Los migrantes que pasaron después confirmaron que el cuerpo seguía allí, cada vez más descompuesto. Muchos arrojaron colchonetas y ropa sobre él para minimizar el hedor. «Ya se le ve el hueso del pie», contó el 22 de octubre su prima, Iverna Pérez, quien desde Canadá ha recibido testimonios de los migrantes tras intentar sin éxito recuperar el cuerpo.

Clamor de auxilio

Tras la muerte de Ronald, Romer viajó a Colombia en busca de ayuda para recuperar el cuerpo de su hijo. Sin recursos, recurrió a organizaciones no gubernamentales, pero le explicaron que el cadáver estaba del lado panameño, fuera de su jurisdicción.

Acudió entonces a la Cruz Roja Internacional y a ACNUR, quienes documentaron el caso y le pidieron paciencia. Sin visa, Romer no pudo cruzar a Panamá y regresó a Carora para acompañar en el duelo a su familia.

Días después, recibió una llamada de la Cruz Roja, solicitando autorización de una mujer para gestionar la recuperación del cuerpo. Sin embargo, los permisos legales de las autoridades panameñas han sido un obstáculo. Iverna Pérez, la prima de Ronald, ha contactado incansablemente a la Cruz Roja y ACNUR, pero ambas instituciones se han declarado incompetentes para intervenir.

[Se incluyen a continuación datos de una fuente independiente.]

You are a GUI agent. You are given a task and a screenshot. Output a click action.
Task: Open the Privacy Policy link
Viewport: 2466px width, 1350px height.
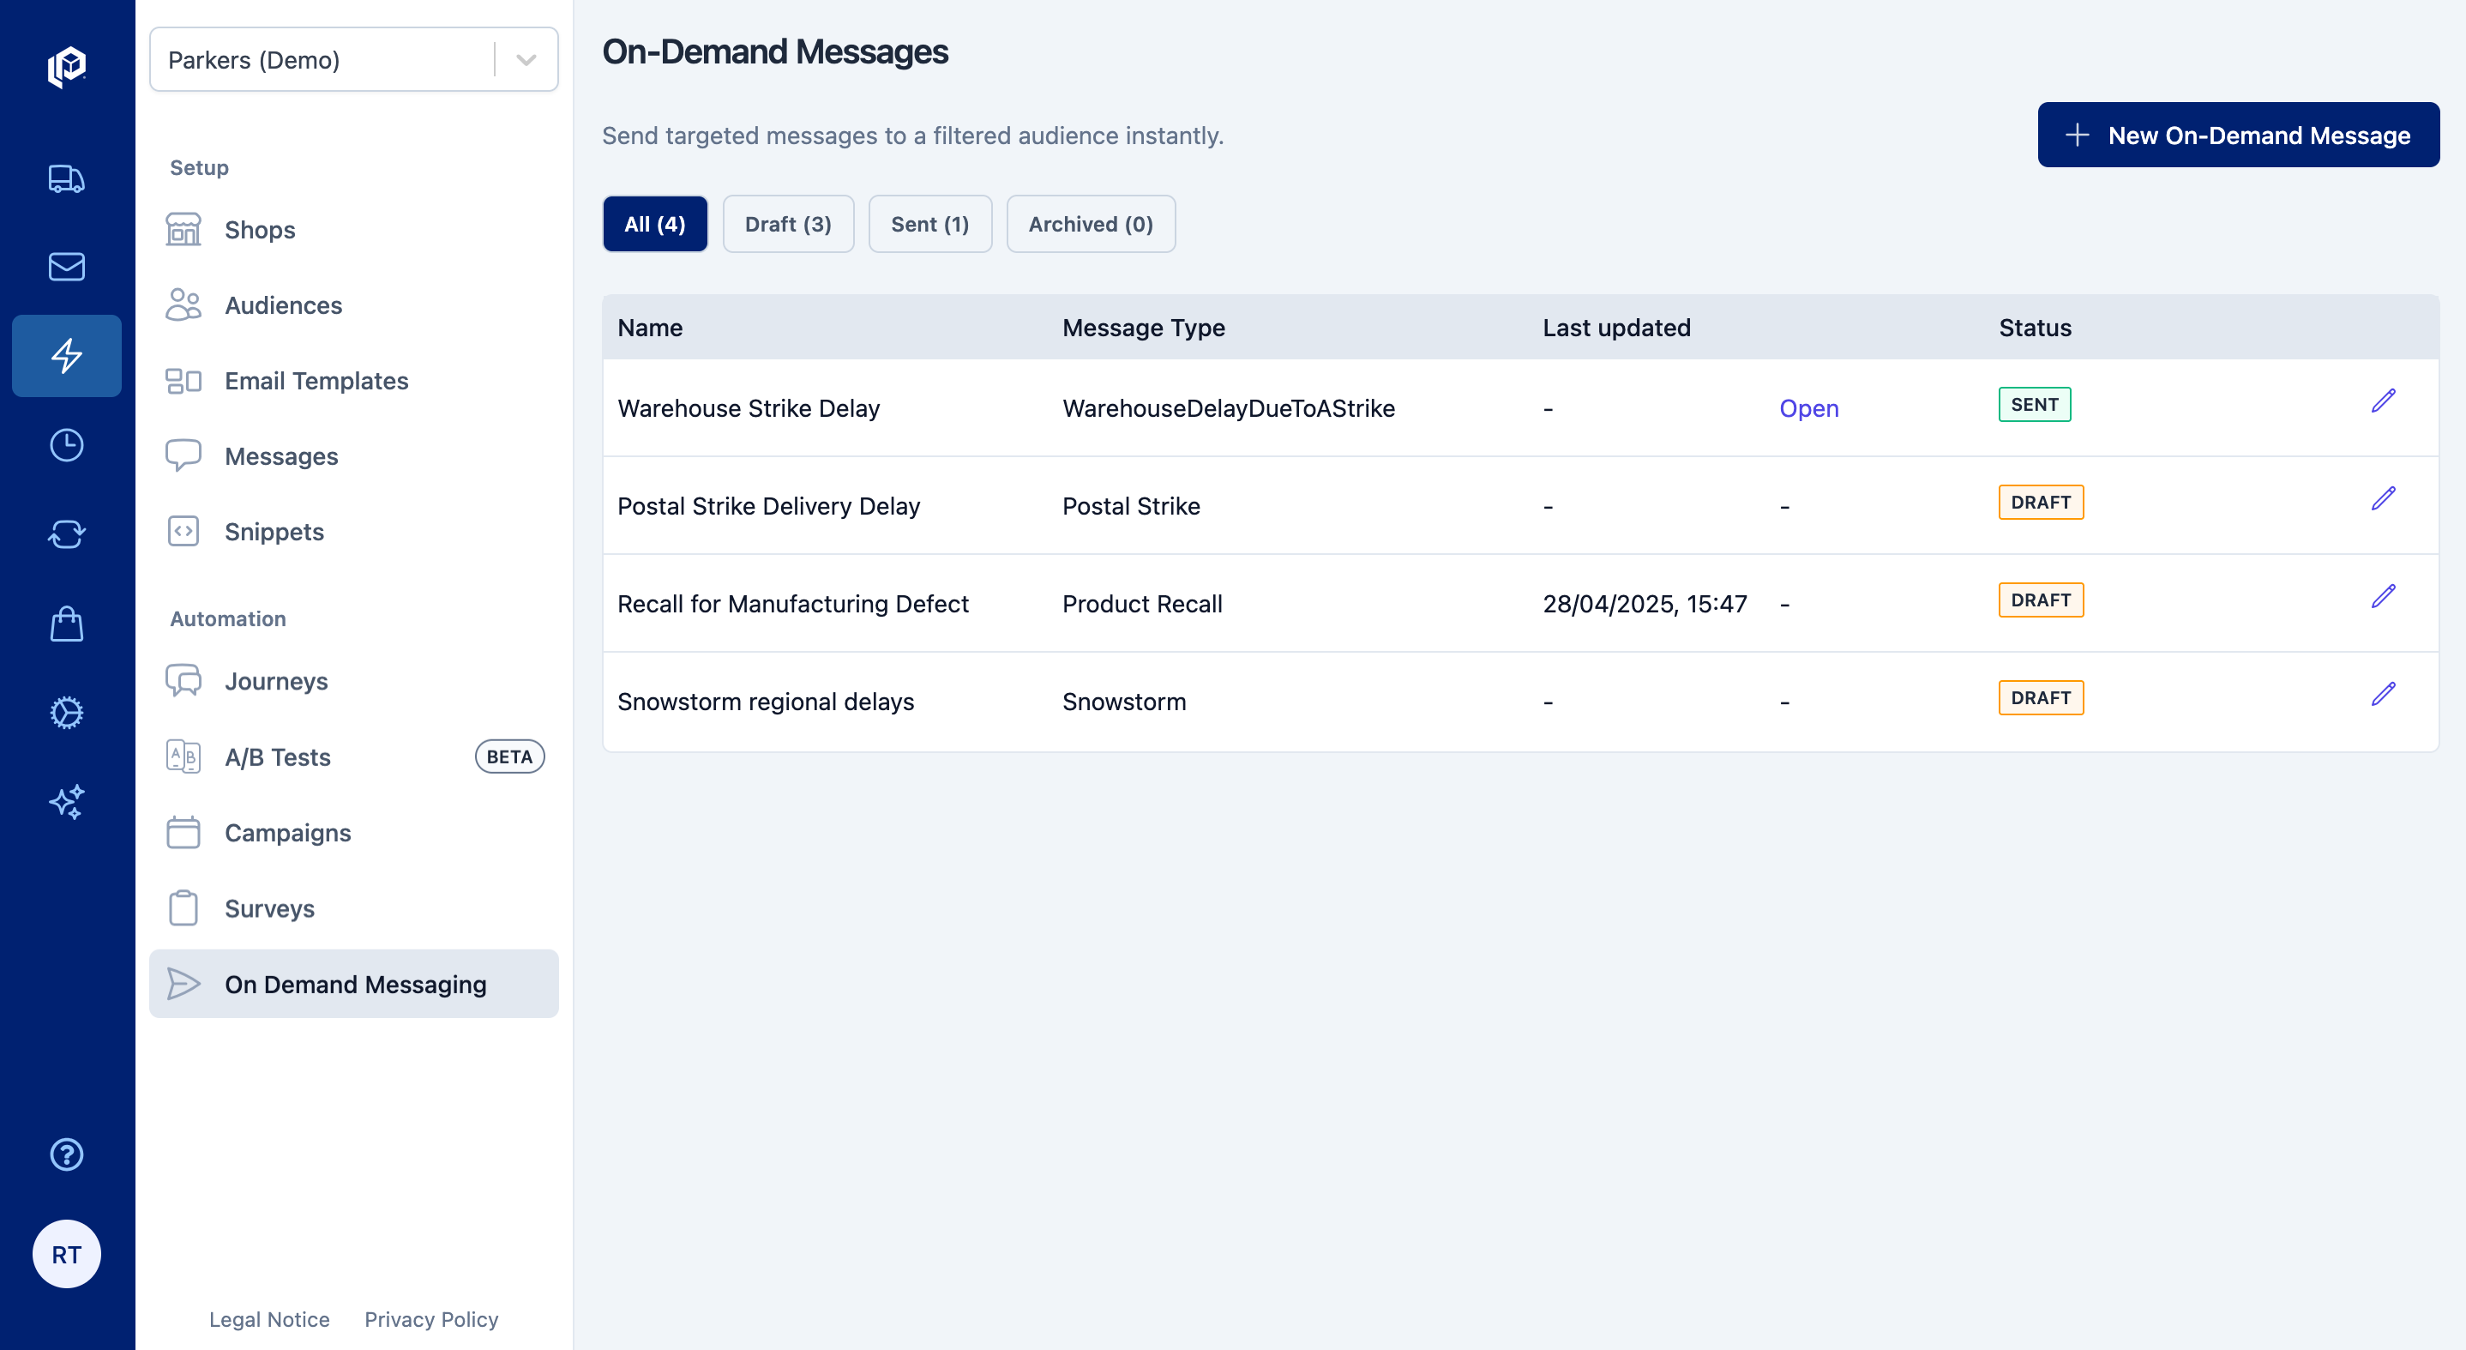[431, 1319]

«Nos refirieron a la Procuraduría de Panamá, pero nos dicen que no han encontrado el cuerpo», señaló Pérez, frustrada, pues tiene mapas elaborados por migrantes que indican su ubicación.

«Provoca ir hasta allá, tomarlos de la mano y llevarlos al lugar», expresó con impotencia. La desesperación es grande. Romer, el padre de Ronald clama por ayuda: «No quiero dejar a mi hijo en ese sitio. Necesito traerlo para darle paz a este dolor que tenemos su madre, su hermana y toda la familia».

Pese a la tragedia, su nieto continuó el viaje y está a salvo, bien cuidado por su prima Sofía y su tío Daniel y en constante comunicación con el abuelo Romer. Sin embargo, los trámites legales han impedido su reencuentro con Ana, la madre del niño, quien sigue en Estados Unidos.

Así como Ronald, son miles las familias que atraviesan el peligroso Tapón del Darién, y que se suman a la cifra de migrantes venezolanos que buscan mejoras ante la crisis económica y política de Venezuela.

Entre los años 2022 y 2023, la cifra de migrantes que atravesó esta frontera ilegal aumentó 110 %, pasando de 248.284 personas a 520.085, según la página web de la Defensoría del Pueblo de Colombia. «Todos susceptibles a la condición de refugio y con necesidad de protección internacional». La mayoría son venezolanos.